Tuesday 19 May 2015

* Machines create new opportunities for craftsmanship

Alice Archer is a fashion designer, who has previously worked at Dries Van Noten

Some believe that traditional crafts, such as embroidery, are declining. The artisan is seen to be superseded by mechanical, globalised production. But craftsmanship is not on the verge of extinction. Far from it. On the catwalk, you can see abundant examples of artisanal skill. Dries Van Noten works every season with craftsmen in India to produce highly embroidered and exquisite hand beaded textiles. Chanel’s couture abounds with the hand embroidery skill of the French atelier Lesage.

Historic textiles show us how labour intensive and adept craft once was. I love the ecclesiastical embroideries in London’s Victoria & Albert Museum and Mary Queen of Scots’ needlework too. I find the craftsmanship of these ancient textiles incredible and it is very moving to see imperfections in the handwork. I want to evoke this atmosphere of historic and textured embroideries in my designs using modern age technology, allowing the workmanship to be fully industrialised. It is my ambition to push the potential of traditional embroidery techniques and make embroidery relevant and desirable today by combining new technologies with that spirit of traditional handcraft.

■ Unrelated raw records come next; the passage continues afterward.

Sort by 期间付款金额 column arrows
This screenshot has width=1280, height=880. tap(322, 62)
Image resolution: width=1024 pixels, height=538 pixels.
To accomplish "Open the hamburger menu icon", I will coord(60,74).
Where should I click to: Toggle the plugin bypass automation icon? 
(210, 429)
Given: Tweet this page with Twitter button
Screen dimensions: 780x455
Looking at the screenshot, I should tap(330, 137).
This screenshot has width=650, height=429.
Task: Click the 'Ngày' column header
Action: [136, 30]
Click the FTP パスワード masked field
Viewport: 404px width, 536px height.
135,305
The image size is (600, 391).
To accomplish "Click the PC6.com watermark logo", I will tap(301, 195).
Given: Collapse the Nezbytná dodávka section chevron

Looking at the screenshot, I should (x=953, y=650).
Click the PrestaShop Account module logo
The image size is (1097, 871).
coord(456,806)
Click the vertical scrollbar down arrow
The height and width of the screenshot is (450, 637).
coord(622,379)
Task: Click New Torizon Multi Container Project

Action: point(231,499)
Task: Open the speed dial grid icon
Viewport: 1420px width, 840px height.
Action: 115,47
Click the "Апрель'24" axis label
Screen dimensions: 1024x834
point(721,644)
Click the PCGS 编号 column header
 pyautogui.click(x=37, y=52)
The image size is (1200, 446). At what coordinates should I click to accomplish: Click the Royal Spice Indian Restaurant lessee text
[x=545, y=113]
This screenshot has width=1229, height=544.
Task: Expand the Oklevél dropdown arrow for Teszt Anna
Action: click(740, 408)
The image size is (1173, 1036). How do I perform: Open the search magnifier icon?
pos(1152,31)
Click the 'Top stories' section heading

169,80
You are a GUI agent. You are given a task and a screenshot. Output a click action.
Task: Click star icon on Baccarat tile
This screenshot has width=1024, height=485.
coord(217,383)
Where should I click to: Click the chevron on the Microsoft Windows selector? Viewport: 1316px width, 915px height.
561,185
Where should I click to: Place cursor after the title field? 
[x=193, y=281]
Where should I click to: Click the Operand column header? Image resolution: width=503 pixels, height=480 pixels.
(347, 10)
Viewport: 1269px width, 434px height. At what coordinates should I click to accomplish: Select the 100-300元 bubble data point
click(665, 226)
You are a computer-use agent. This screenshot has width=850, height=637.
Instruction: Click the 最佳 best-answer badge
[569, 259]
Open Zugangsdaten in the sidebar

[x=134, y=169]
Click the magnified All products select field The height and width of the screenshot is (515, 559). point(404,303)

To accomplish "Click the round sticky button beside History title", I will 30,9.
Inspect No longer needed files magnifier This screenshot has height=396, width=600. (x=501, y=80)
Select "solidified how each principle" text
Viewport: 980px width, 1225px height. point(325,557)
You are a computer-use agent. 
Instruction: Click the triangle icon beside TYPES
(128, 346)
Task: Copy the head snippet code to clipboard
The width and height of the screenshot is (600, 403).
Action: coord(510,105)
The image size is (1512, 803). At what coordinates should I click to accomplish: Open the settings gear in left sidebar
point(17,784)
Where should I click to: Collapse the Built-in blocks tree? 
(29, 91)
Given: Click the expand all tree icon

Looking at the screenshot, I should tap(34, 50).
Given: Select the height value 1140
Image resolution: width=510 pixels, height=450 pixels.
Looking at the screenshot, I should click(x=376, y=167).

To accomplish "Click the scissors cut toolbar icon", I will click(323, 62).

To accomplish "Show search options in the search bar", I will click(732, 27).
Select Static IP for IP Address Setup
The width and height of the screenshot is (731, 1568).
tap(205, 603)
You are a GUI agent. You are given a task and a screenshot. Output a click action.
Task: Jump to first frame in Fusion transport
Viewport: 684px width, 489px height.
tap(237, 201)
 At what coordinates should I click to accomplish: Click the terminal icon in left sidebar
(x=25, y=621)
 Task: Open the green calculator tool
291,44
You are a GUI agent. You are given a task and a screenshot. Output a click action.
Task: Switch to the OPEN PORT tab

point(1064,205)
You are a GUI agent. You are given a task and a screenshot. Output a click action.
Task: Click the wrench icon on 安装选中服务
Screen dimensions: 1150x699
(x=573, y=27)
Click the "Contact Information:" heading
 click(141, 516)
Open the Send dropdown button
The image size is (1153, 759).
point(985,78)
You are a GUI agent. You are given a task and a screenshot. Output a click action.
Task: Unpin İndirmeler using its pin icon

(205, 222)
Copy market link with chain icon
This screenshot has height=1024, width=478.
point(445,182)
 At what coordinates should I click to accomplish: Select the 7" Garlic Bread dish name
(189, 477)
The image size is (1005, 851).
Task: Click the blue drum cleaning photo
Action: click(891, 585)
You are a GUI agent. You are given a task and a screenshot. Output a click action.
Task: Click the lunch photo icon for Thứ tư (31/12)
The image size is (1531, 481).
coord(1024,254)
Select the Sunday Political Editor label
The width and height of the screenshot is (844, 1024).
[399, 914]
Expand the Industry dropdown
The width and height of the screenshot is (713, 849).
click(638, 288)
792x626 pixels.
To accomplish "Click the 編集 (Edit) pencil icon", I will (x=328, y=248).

When I was a student at both Goldsmiths University and the Royal College of Art in London, I learnt to embroider by hand as well as on almost obsolete hand-operated machines called Irish and Cornely embroidery machines. I also learnt how to programme and operate a digital embroidery machine. This is the machine that I now use to produce the embroidery samples for my collection. All my work is developed on a computer. I translate hand embroidery stitches, techniques and textures to the digital embroidery software.

I programme every single stitch.

Bonnie, a skirt from my last collection for Browns, has 702,114 stitches and uses 5,453 metres of thread. It is interesting because once the computer programme is written, the design is infinitely reproducible, even though it looks like a unique piece. Once the embroidery programmes are written, they are then sent via email to Italy to be embroidered on industrialised embroidery machines. On a visit to the factory, I saw the process: an extremely noisy room full of embroidery machines all producing the same design, exactly in sync.

I am an embroiderer, but I use modern techniques. The use of computers and mechanical processes are not antithetical to my craftsmanship, but essential to it. Whilst machines can be seen to have replaced skilled workers, they are also creating new opportunities to combine craftsmanship and technology.

It is a challenge to produce such specialised work and finding the right people is difficult. Simon Burstein of Browns and his network of industry contacts have been invaluable. He has made possible the industrial reproduction of my embroidered samples The companies that we use have all invested in specific technology that allows such workmanship to be industrialised.

Due to such investments, it has been possible to combine the traditional processes of an old English mill and my digital designs in the production of a jacquard fabric. Jacquard looms specialise in brocade and have the potential to weave very detailed imagery. The imagery that I have created for the jacquards is derived from my digital designs. This is an example of how contemporary approaches can feed back into traditional ones. I have come to see the future of craft, not in the perpetuation of traditional industries, but in the refinement of any given technique, mechanical or otherwise, such that it produces something desirable.